Monday, 5 May 2008

Manchester Labour: No Crisis Here

Despite results elsewhere in the country being less than healthy the Labour vote has held up remarkably well across Manchester. The two main seats where the Labour Club campaigned hard were Chorlton (which Mike will talk about in a separate post) and Old Moat, both of which were comfortably held in the face of hard campaigns put in by the Liberal Democrats. These two seats are key for the general election campaign, where the Labour club I’m sure will be spending a lot of time campaigning as they form two key battlegrounds for the city’s most marginal seat, Lib-Dem held Manchester Withington.

The latter ward, Old Moat, is a seat which acts as a bit of a microcosm of the wider constituency: there may be large swathes of social housing but the changing nature of the area has seen more owner/occupiers move in plus an increasing amount of young professionals and students living in the area for a limited period (between one and five years). As a result it was fantastic to see Andrew Fender, a councillor here for 25 years now, hold the ward by 444 votes. Particularly encouraging is the fact the Labour vote actually increased across the ward compared to last year. On a night where traditional Labour voters didn’t vote in quite the solid numbers we are used to, Cllr Fender can be very happy with his result.

The 259 majority victory in Chorlton is also of important note for students of Manchester politics. The ward is perhaps unlike any other ward I have ever campaigned in: it holds the greatest number of Guardian readers per capita anywhere in Britain (somewhere approaching 1.0 I would imagine!). The bohemian nature of the Beech Road area coupled with the urban-intelligentsia which reside in the private community of Chorltonville deserted Labour in the wake of Iraq, foundation hospitals and the introduction of tuition fees. These areas are slowly coming back to Labour and this must bode well for the Guardian-reading Labour vote turning out in other areas of the constituency - such as the two Didsbury wards - for the next general election. Incumbent MP John Leech did his best to micro-manage his chosen candidate’s campaign without success and this will come as a personal blow to him, particularly as the Liberals failed to make any in-roads into Old Moat.

(Dataset entries)
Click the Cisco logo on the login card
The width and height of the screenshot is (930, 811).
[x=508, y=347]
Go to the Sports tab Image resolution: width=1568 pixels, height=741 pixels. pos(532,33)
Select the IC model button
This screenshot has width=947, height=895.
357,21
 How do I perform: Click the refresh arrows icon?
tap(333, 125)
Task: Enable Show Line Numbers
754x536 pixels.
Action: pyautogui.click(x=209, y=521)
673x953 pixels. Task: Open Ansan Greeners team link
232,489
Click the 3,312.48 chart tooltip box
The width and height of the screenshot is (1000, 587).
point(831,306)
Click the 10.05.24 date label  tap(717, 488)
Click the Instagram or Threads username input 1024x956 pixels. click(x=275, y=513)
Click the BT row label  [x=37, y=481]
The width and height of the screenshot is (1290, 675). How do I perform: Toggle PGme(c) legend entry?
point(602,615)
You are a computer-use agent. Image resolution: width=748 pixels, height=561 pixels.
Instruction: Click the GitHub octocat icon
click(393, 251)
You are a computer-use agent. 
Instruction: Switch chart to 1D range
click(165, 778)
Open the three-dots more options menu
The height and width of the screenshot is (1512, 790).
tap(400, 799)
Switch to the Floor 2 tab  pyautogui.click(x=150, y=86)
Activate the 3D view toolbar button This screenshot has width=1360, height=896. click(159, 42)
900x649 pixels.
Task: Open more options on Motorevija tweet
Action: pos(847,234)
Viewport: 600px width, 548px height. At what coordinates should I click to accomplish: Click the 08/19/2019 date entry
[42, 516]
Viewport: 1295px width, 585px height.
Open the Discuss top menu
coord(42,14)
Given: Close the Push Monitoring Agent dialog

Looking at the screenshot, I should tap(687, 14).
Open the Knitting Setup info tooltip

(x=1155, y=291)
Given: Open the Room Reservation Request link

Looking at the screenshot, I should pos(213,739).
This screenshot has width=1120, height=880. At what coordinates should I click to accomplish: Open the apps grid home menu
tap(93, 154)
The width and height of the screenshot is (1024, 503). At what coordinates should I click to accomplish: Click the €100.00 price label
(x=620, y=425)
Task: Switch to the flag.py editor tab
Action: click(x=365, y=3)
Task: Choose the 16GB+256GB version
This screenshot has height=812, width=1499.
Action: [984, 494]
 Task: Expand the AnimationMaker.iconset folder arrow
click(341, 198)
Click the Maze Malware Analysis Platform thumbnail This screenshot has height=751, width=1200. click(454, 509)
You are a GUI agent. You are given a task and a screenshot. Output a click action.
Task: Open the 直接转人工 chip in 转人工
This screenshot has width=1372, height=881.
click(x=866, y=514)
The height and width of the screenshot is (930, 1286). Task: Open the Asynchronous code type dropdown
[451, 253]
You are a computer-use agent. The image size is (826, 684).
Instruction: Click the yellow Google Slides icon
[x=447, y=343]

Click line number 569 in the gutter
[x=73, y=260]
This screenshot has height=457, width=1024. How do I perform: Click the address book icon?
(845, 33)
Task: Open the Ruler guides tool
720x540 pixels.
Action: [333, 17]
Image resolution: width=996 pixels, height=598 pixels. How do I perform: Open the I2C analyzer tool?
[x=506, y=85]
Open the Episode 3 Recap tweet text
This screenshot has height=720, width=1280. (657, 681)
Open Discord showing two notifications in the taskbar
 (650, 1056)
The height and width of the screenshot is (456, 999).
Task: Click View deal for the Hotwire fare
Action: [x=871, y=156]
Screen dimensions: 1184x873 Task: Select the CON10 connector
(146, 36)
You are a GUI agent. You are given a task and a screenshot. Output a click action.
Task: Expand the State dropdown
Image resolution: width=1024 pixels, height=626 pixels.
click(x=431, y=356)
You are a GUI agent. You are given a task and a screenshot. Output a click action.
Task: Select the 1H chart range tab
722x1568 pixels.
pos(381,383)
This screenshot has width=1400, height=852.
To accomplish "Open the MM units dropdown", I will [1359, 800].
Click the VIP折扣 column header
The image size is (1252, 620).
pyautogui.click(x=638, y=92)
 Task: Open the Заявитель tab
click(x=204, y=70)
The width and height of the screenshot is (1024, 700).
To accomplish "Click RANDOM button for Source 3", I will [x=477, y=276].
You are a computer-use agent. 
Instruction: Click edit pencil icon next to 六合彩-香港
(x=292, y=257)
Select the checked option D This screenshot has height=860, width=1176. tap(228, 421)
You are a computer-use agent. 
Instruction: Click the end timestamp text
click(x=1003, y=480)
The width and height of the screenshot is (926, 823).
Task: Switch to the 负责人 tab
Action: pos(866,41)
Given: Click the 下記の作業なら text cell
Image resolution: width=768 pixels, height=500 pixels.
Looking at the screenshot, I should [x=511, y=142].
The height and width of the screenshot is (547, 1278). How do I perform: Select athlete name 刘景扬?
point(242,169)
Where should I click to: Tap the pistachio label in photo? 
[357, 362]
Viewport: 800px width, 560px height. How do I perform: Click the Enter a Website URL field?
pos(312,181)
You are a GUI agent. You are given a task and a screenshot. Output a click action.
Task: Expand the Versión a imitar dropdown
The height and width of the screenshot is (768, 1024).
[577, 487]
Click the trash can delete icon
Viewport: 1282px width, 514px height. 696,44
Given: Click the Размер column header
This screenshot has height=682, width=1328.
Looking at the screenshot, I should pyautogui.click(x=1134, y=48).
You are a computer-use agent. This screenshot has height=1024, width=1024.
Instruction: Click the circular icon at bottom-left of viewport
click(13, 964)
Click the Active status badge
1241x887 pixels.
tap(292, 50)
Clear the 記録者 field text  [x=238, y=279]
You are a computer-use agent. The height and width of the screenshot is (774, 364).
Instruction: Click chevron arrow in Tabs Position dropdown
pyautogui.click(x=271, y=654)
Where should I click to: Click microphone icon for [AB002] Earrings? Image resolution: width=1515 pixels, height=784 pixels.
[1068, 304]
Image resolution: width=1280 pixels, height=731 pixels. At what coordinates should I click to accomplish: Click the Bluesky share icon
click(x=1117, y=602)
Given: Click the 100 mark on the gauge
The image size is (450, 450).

What is being asked:
Repeat the part of the Manchester Labour post starting at "The latter ward, Old" and ending at "with his result.". Please rely only on the Manchester Labour post.

Response below:
The latter ward, Old Moat, is a seat which acts as a bit of a microcosm of the wider constituency: there may be large swathes of social housing but the changing nature of the area has seen more owner/occupiers move in plus an increasing amount of young professionals and students living in the area for a limited period (between one and five years). As a result it was fantastic to see Andrew Fender, a councillor here for 25 years now, hold the ward by 444 votes. Particularly encouraging is the fact the Labour vote actually increased across the ward compared to last year. On a night where traditional Labour voters didn’t vote in quite the solid numbers we are used to, Cllr Fender can be very happy with his result.